The reasons why a Christian may seek an academic career may not be different to others. It is an opportunity to shape young lives and, in most cultures, an honoured career. Even if it pays poorly, an academic may enjoy teaching, research, etc., glorifying God by disseminating new knowledge he creates. Nevertheless, for Christians, it forms a part of redeeming society, including academia itself. Transformation and reform of individuals or institutions do not happen accidentally. Such a legacy usually follows an individual’s vision, a long-time effort, and passionate and steadfast work towards its realization. It requires forming personal values in the face of opposition and intimidation, growing in leadership, and attracting others to partner with your effort so that they may continue what you have started. It calls for a paradigm shift in the academic apply himself as a steward, servant, and shepherd to wholly profit from applying his faith to his environment.

Questions for Reflection

  1. Do we refrain from taking initiatives without a request or becoming institutionally empowered?
  2. Should we actively pursue attracting and ‘discipling’ both the Christian and non-Christians to follow and eventually partner achieving our own goals and objectives?
  3. Should the personal development of an academic always be telescoped into the broader vision to serve the common good?
  4. What space do we have to demonstrate moral authority?
  5. Is the concept of leaving a ‘legacy’ biblical?

References

[1] Houston, Jeffrey D., ‘Toward a Contingency Model of Leadership and Psychological Empowerment’’ Journal of Leadership and Organizational Studies, Vol. 11, No. 4, 2005.
[2] Shaw, George Bernard, ‘Man and Superman’, Penguin Classics, 1903.
[3] Branstad, P. and Lucier, C.,’ Zealots Rising: The Case for Practical Visionaries’, Strategy and Business, Issue 22, 1st Quarter, pp. 1–12, 2001.
[4] Bacon, Francis., (n.d.), in Greenleaf, Robert.

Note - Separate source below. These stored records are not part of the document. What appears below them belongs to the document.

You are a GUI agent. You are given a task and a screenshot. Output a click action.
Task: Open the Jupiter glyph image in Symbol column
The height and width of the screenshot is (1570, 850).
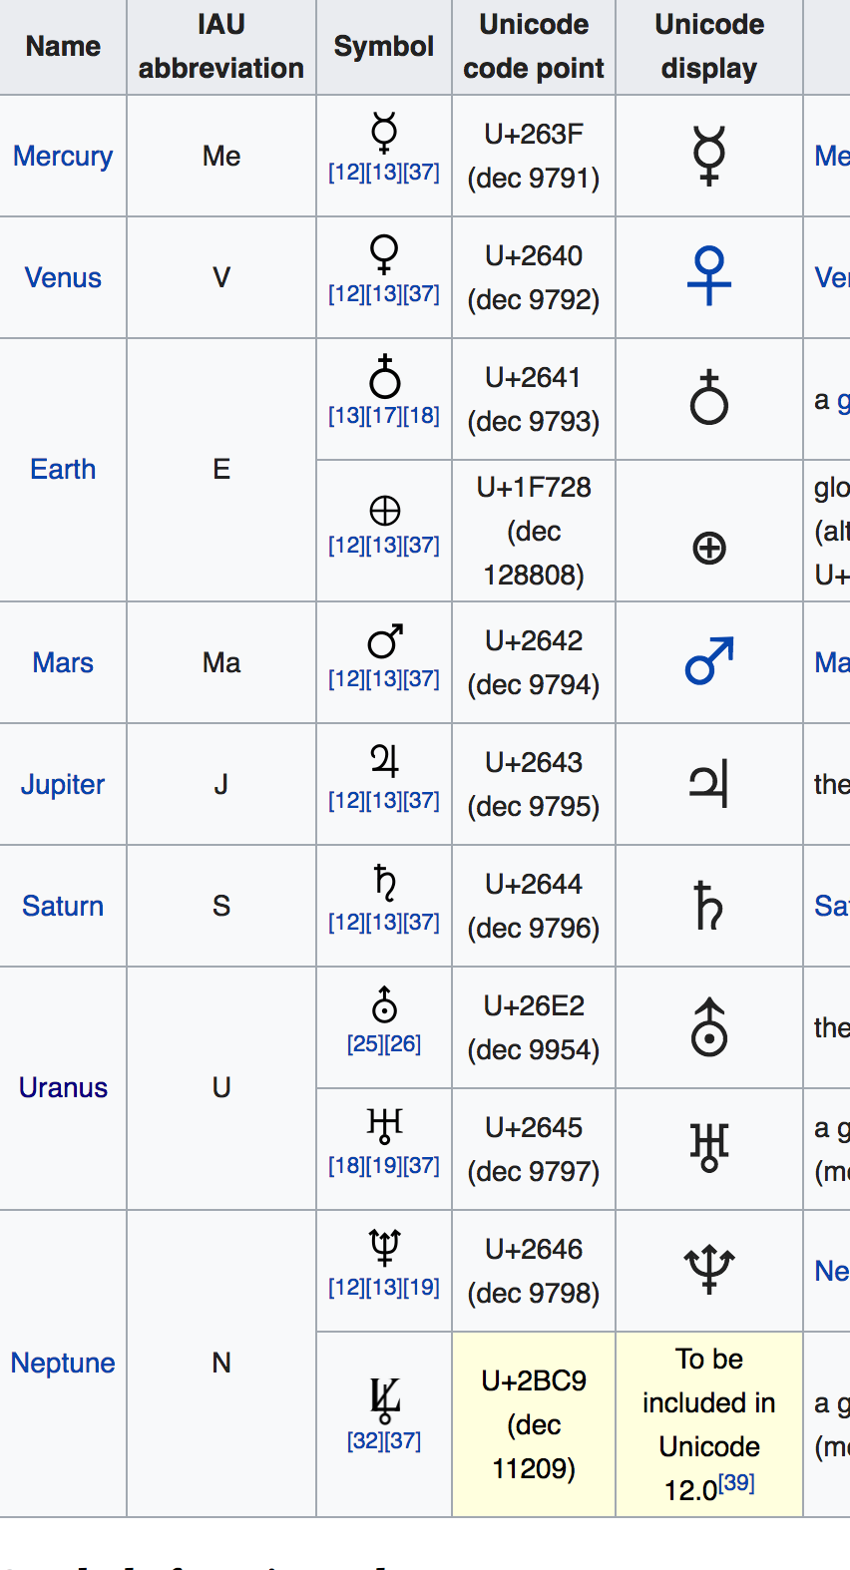pyautogui.click(x=384, y=762)
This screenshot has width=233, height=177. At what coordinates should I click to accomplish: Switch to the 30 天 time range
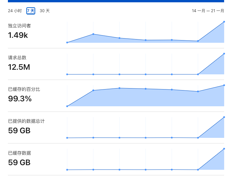click(x=45, y=11)
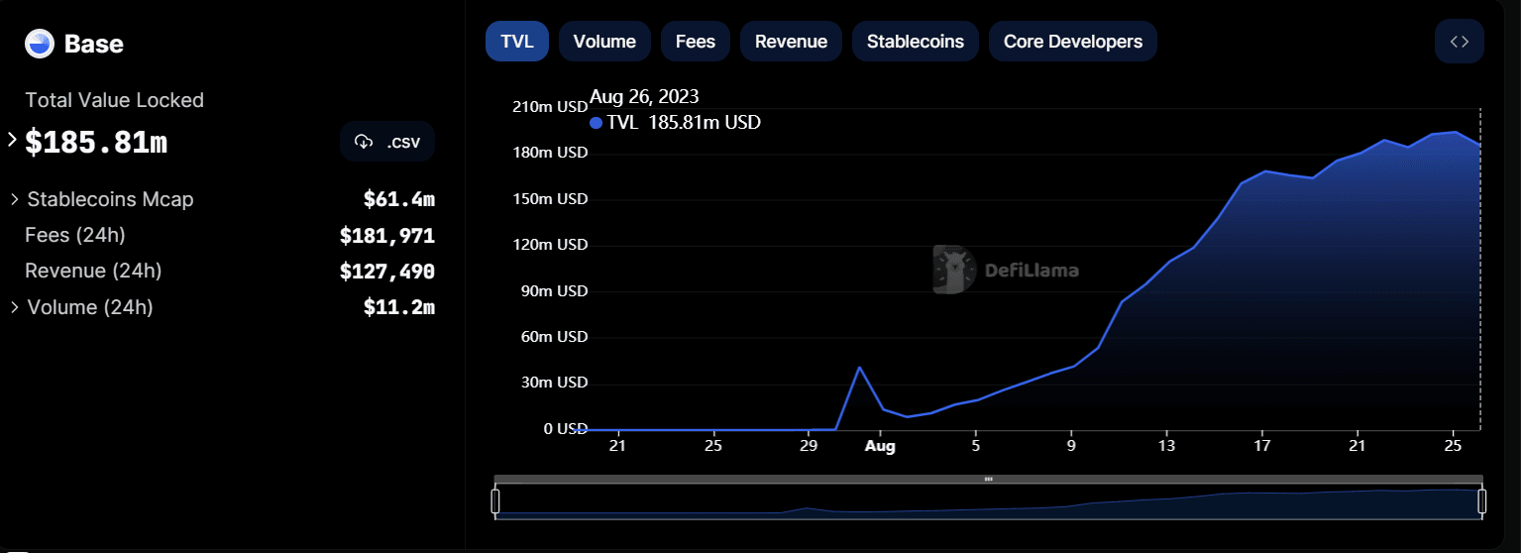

The Servant as Leader.
[5] Greenleaf, Robert, ‘The Servant as Leader’, The Greenleaf Center for Servant Leadership, 1977.
[6] Leighton Ford, Transforming Leadership, Intervarsity Press, 1991.
[7] Walter Isaacson, ‘Steve Jobs’, (New York: Simon & Schuster, pp 579, 2013.
[8] Bass, Bernard M., ‘Leadership and Performance Beyond Expectations’. New York: Free Press, 1985.

The views expressed in this article are that of the author and do not necessarily reflect the views or position of FOCUS, Sri Lanka.